We were discussing how to know when a user was unhappy about the performance of a browser based application and how they might most productively vent their spleen about it. My suggestion was to have a button on the browser named ‘Too Slow’ and encourage users to click on the button if they felt a page was loading too slow. Here’s one way which is free and easy. There are others.
The process had to be quick, simple, timely, and completely intuitive for the user with zero training. And, it had to provide maximum detailed information for technical resources capable of analysing the information.

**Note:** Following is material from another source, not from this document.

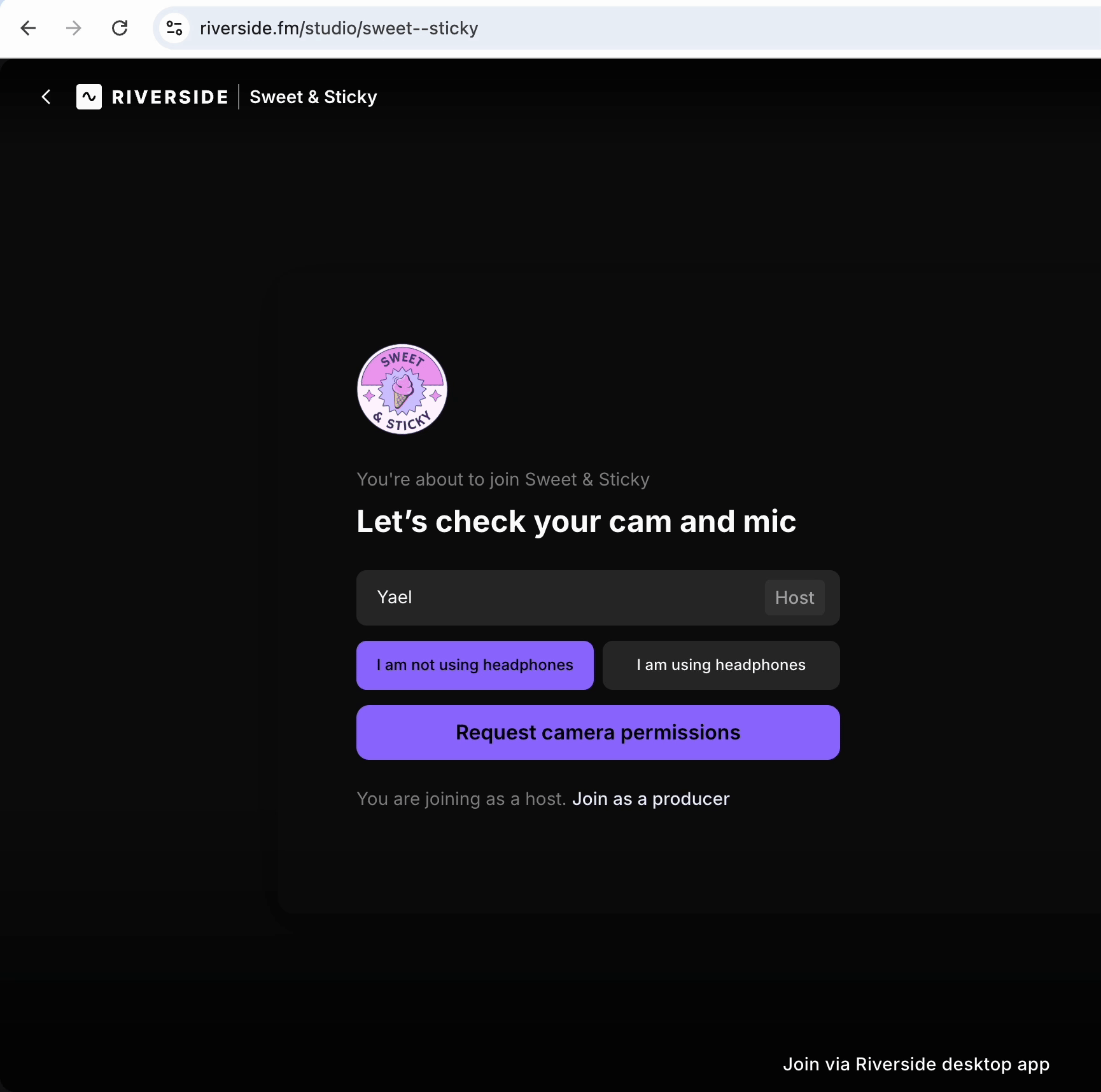Screen dimensions: 1101x1092
Task: Click the Riverside wave logo icon
Action: click(x=89, y=97)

I loaded the free performance bookmarklet from GTMetrix into my browser (Chrome) and changed it’s name to ‘Too Slow’. I viewed a page that was too slow (the Linkedin group page of the discussion, actually) clicked on my ‘Too Slow’ button and shared the resulting report to Google+ limited to within my own organization. The whole process took less than 30 seconds and cost me the effort of two whole clicks. It produced this report.
If I, as a user, cared enough to complain about a page load time, I could certainly handle 2 clicks to register my complaint and automatically provide a detailed breakdown of the incident to the right people. I didn’t need to understand what I was sending, just be confident that it captured every technical detail for someone else to analyse.
This will give you a one-time snapshot each time a user is willing to do it and it is a good way to focus on the pages that users decide are problematic. Then you can automate that navigation trail with continuous monitoring using Appneta’s PathView / TraceView suite. It includes integrated browser waterfall, detailed network performance stats and code-level application internals analysis. Quick, easy and amazingly comprehensive.
I still have the ‘Too Slow’ Button on my browser tool bar and often use it to delve into poor web page performance, but soon move on to the next problem after Appneta starts taking care of the continuous duties.